Sonal Varma, MD & chief India economist at Nomura, spoke to CNBC-TV18 about whether the corporate tax cut will aid in the economic growth recovery.
Varma said as of now the house would not be changing their GDP growth estimates, which stands at 6 percent for FY20. “The second quarter high-frequency numbers were slower than expected and so the downside risk that was opening up to their 6 percent growth number gets neutralised because of the corporate tax cut announcements,” she added.
“While the lower corporate tax is a positive for corporate profits, we don’t think this in itself is enough to either trigger a new capex cycle or lead to companies reducing prices then, therefore, triggering consumption recoveries. So, the growth multiplier from here should be limited. So retaining the 6 percent projection,” she said.
According to her, the tax cut move is important from a medium-term perspective. “If one were to look at supply-chain disruptions that are going on, we are seeing evidence of production relocation out of China,” said Varma, adding that as of now the bulk of the relocation is happening in Vietnam, Taiwan, Thailand and very few companies are relocating to India.

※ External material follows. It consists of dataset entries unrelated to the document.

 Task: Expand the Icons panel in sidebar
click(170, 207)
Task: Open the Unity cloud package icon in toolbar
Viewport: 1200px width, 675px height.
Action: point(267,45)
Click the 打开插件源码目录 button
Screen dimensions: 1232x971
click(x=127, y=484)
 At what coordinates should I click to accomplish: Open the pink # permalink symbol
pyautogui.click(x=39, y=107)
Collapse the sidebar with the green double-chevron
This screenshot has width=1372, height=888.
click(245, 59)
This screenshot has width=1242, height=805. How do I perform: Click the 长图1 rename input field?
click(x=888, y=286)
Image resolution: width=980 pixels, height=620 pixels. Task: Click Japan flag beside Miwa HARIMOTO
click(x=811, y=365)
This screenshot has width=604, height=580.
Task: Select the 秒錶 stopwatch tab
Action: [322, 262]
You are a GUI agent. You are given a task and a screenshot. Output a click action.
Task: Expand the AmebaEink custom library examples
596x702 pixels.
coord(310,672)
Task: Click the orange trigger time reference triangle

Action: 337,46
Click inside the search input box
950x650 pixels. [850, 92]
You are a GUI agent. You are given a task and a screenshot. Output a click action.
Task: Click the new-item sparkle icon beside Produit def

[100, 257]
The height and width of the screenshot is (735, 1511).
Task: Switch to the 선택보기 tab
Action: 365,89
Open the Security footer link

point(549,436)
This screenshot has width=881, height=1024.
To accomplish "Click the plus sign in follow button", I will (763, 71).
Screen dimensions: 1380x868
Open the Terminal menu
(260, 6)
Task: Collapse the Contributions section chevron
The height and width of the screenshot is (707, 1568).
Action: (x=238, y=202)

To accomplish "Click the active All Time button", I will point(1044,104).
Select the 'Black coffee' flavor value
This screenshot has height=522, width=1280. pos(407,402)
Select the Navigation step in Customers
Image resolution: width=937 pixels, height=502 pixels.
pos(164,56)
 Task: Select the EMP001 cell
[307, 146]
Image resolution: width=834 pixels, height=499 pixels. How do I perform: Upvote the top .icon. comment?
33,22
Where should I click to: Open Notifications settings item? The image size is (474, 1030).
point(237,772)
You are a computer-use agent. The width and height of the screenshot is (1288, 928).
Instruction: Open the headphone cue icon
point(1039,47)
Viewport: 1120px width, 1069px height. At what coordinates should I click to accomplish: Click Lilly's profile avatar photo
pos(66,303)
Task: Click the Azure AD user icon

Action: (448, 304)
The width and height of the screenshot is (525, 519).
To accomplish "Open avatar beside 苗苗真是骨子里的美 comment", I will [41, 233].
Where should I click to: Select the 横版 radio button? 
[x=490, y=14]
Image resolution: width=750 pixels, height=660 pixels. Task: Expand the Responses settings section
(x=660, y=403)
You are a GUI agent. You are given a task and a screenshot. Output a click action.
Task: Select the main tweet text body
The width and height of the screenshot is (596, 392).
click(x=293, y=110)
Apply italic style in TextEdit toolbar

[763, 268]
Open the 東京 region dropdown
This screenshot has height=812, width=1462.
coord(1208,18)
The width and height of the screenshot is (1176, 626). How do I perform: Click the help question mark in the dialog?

"The corporate tax rate cut is an important signal for companies to come and do business in India. Given the size of India’s consumer market, the more consumer-oriented companies like electronics are relocating. However, the decision to relocate is not based only on corporate tax rates, it is the overall ecosystem under the broad umbrella of ease of doing business – a lot comes under this like infrastructure, logistics, port chain, land-labour laws etc along with taxes. “We need to continue this momentum, basically tick all the boxes in ‘ease of doing business’ and we need to do it quickly,” she said.